Released in 1984, TSR's Marvel Super Heroes is, in many ways, emblematic of the trends I so dislike in the post-Golden Age history of the hobby. It's all here: a licensed IP, the assumption that players would use pre-existing characters, "goodies" in the form of character tokens and information cards, and an auctorial voice intended to imitate its source material but which only succeeds in sounding condescending even to young children. Despite all that, I find it very difficult to dislike this game, as it's extremely well designed and fun to play -- so well designed, in fact, that it became a template for most of the RPGs produced by TSR in its wake.
The genius behind Marvel Super Heroes is its universal results table, an extremely elegant way both to present and to adjudicate any action a character might attempt in the game. Although a character's seven attributes (Fighting, Agility, Strength, Endurance, Reason, Intuition, and Psyche) did have a numerical value associated with them, that value played minimal role in the game mechanically. Instead, it was an attribute's adjective -- Good, Incredible, Amazing, etc. -- that was more important, since each one was associated with a column on the results table. The greater a character's attributes, the more likely a chance of success in any action governed by it.
Difficult actions could be handled in two ways. They could either suffer a column shift, which meant using a "lower" column on the table, or they could require a specific level of success within a column, since each column divided its success range into color-coded bands of decreasing size.

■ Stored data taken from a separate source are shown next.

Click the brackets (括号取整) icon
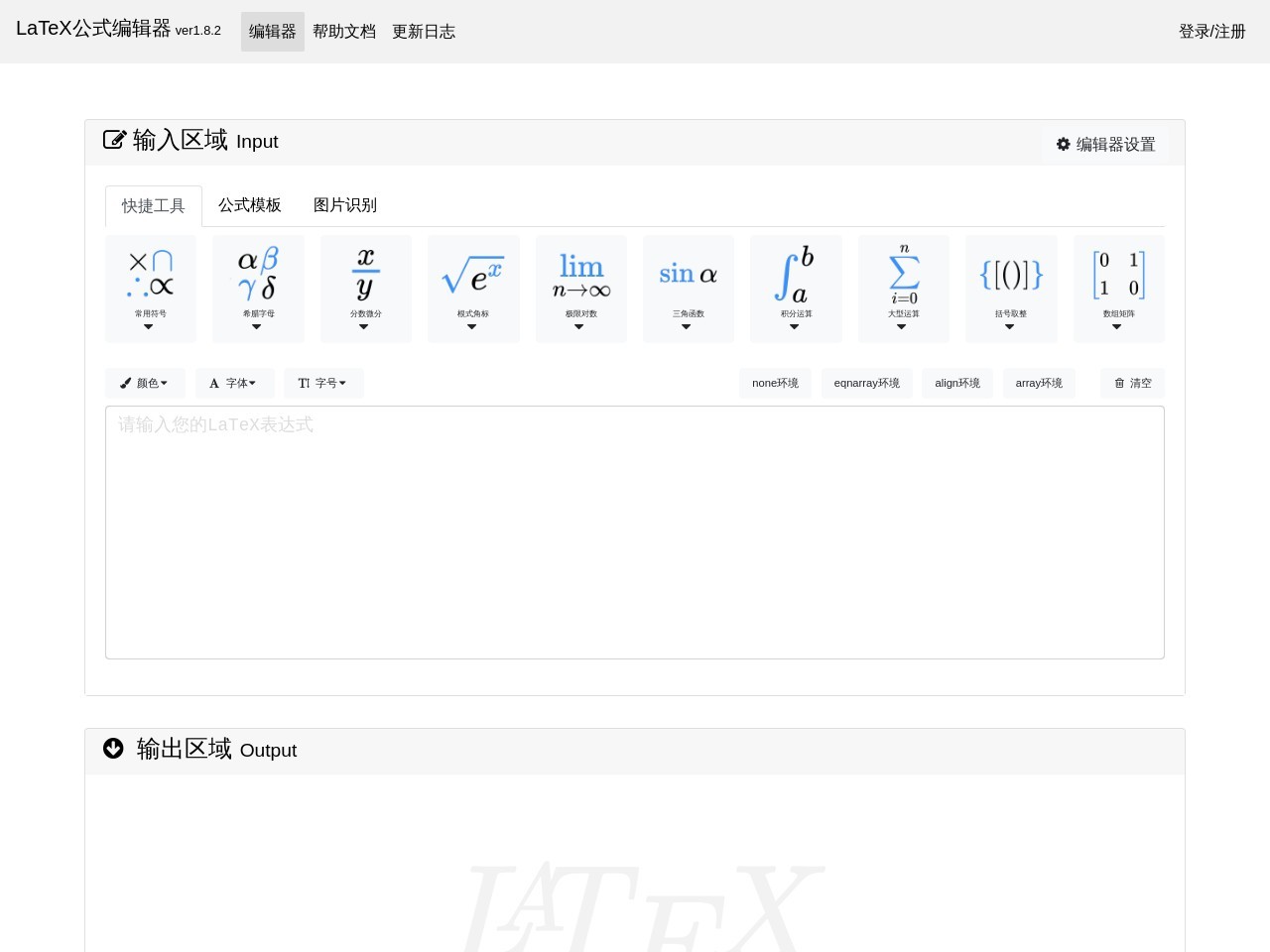The image size is (1270, 952). point(1011,288)
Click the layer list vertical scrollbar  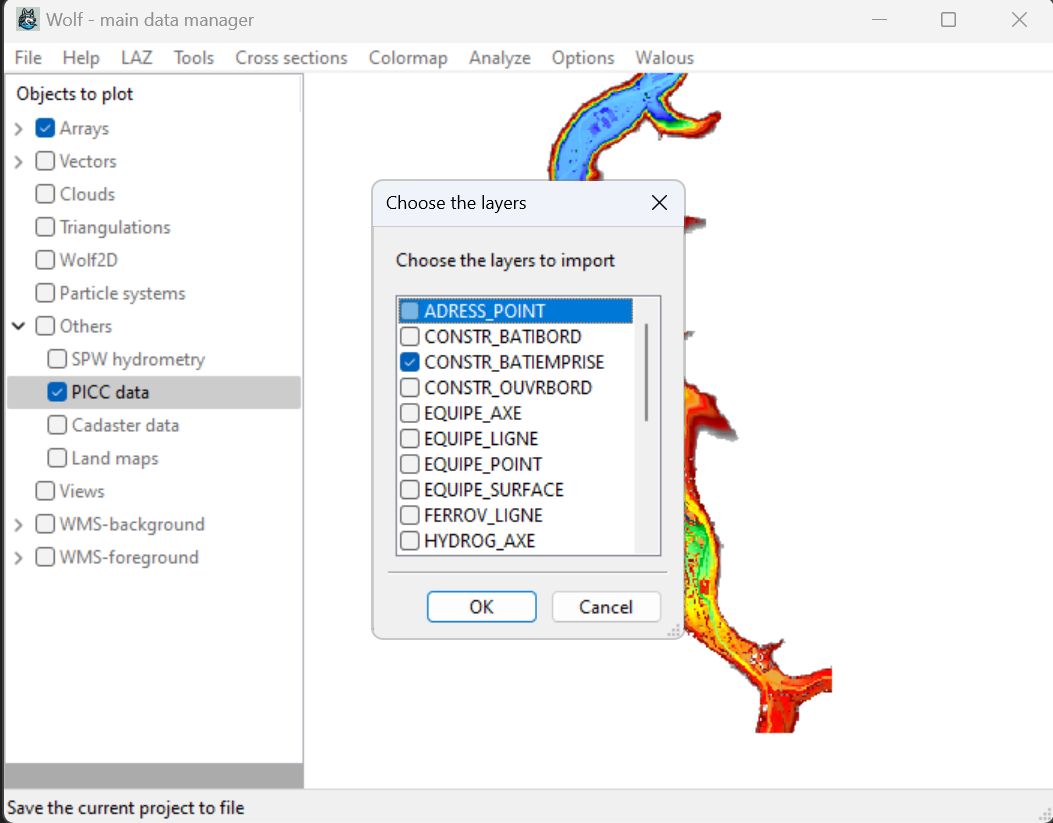(x=647, y=372)
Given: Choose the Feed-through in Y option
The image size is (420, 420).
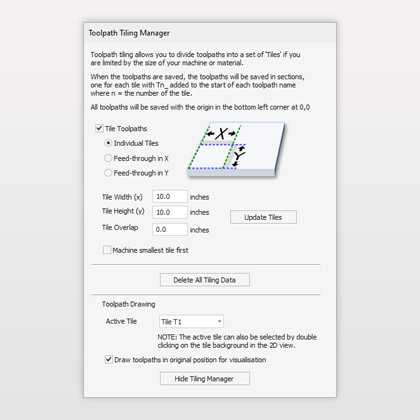Looking at the screenshot, I should (108, 173).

Normally, only a white success was needed, but difficult actions might need a green, yellow, or even red result to be successful. These two additional aspects of the results table made it very easy to model even complex actions with ease and, more importantly, on the fly, which is essential to any good superhero RPG.
Marvel Super Heroes included karma points. These points, earned by completing adventures and behaving in an appropriately heroic fashion, pulled double duty as both experience points and as a means to improve the success of rolls on the results table. Again, though simple mechanically, karma points gave players a lot of options, enabling them to emulate comic book action without placing a straitjacket on them. In my experience, players tended to try and accumulate lots of karma by behaving heroically and then hoard them for use at important moments in an adventure rather than spending them to improve their characters. I suspect that's exactly how designer Jeff Grubb intended it work.

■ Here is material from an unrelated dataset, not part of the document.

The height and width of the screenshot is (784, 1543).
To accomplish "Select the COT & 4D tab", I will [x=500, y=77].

The game's most serious flaw is the lack of anything other than a rudimentary -- and random -- character creation system. Marvel Super Heroes assumes, not without good reason, that players of the game don't want to make their own heroes but would rather play Spider-Man, Captain America, Thor, and the like. Consequently, the need for official, pregenerated stats for every hero, villain, and incidental character of the Marvel Universe was high, creating both a regular column in the pages of Dragon ("The Marvel-Phile") and many adventures and sourcebooks that provided such information. It's here where my fondness for the game takes a nosedive and why I wonder about the hobby's fascination with licensed properties.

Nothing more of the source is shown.